Aufstand der Wenigen
Am Abend zieht eine Demonstration unter dem Motto „No Justice, No Peace – Gedenken an Alberto Adriano“ durch die Stadt. Zu Beginn der Versammlung lässt sich erstmals an diesem Tag die Sonne blicken. Als die Demonstrierenden in Richtung Polizeirevier aufbrechen, umfließen die Sonnenstrahlen das Hochhaus am Rande des Stadtparks, in dem Alberto Adriano mit seiner Familie lebte.

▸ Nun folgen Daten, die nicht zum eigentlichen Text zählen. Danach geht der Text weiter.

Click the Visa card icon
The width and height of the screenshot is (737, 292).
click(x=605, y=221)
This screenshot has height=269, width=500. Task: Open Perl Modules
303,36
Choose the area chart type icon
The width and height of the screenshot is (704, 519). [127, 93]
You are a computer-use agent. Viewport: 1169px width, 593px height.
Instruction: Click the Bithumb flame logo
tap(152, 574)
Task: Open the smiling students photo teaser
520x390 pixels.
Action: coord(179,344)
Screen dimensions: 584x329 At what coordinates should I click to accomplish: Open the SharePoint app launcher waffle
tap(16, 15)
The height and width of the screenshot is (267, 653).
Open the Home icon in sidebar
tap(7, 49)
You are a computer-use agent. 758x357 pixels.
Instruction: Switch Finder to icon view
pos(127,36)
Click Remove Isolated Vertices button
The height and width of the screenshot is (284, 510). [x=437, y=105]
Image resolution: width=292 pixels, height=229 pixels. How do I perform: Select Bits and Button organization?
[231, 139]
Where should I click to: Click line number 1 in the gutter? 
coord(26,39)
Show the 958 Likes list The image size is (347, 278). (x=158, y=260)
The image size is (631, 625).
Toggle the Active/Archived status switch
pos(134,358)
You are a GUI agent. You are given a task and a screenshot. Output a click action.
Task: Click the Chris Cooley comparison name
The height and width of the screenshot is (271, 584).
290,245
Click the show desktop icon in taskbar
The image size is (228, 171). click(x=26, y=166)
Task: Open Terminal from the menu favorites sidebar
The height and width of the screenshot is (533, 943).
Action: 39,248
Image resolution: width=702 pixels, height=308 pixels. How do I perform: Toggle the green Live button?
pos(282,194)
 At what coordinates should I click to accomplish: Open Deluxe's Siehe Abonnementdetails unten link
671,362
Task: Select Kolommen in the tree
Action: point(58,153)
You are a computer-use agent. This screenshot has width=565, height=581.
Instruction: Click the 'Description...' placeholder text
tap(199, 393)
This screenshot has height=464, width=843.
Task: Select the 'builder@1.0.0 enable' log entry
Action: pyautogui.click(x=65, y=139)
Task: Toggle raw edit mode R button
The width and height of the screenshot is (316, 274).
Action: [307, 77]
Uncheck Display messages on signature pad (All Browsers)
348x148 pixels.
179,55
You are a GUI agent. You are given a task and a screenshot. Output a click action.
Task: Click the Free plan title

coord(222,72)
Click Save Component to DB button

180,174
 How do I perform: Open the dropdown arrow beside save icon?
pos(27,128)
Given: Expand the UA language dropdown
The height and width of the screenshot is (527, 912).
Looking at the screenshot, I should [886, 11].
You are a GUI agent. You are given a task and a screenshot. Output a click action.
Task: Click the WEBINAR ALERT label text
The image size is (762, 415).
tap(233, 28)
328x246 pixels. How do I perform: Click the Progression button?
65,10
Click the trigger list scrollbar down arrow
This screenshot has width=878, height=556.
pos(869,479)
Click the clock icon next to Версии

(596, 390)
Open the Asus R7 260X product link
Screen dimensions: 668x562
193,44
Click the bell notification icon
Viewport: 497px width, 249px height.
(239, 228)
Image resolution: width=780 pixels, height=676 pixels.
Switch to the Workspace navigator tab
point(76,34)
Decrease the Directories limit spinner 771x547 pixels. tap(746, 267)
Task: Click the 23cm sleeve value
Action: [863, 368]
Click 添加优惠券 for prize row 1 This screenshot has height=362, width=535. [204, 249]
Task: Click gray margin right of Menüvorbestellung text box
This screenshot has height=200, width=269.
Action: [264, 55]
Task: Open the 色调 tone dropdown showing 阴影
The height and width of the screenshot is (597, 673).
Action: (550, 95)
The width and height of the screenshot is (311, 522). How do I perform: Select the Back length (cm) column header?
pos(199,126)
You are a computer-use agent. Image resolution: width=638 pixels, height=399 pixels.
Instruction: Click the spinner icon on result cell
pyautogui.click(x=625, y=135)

Der damalige Bundeskanzler Gerhard Schröder forderte kurz nach Adrianos Tod einen „Aufstand der Anständigen“ gegen Rechtsextremismus. Er legte einen Kranz am Tatort nieder; das öffentliche Interesse war riesig. „Wegschauen ist nicht mehr erlaubt“, mahnte er.
20 Jahre später steht Thomas Ndindah von der Initiative „Gedenken an Oury Jalloh“ unter der Blutbuche und sagt: „Wir, die Black Community, müssen sagen, dass wir in den letzten 20 Jahren in Deutschland keinen Aufstand der Anständigen erlebt haben. Man kann sich fragen: Gibt es keine Anständigen in Deutschland?“
Die Reden der Kundgebung sind geprägt vom Unverständnis über die Gleichgültigkeit der „rassistischen Mehrheitsgesellschaft“, von einem längst verlorenen Vertrauen in die Justiz, auch von Hass auf die Polizei. Und gleichzeitig von einem unglaublich starken Gerechtigkeitswillen, von Kampfgeist. „Es kann so nicht weitergehen; ich will meinem Bruder Alberto Adriano versprechen, dass wir dieses Momentum nutzen“, sind Thomas Ndindahs abschließende Worte. Er bezieht sich auf den Tod des Afroamerikaners George Floyd in den USA und die „Black Lives Matter“-Bewegung.
Vertrauen verspielt
Brüder und Schwestern, so nennen sich viele Menschen innerhalb der Black Community, auch in Dessau-Roßlau. Nicht ihre Hautfarbe oder ihre Herkunft haben sie zu einer Familie zusammenwachsen lassen, sondern die gesellschaftliche Marginalisierung, die sie aufgrund dieser Merkmale ständig erfahren. Auch Diallo Mamadou bezeichnet sich als Bruder Alberto Adrianos, obwohl er ihn nie kennengelernt hat.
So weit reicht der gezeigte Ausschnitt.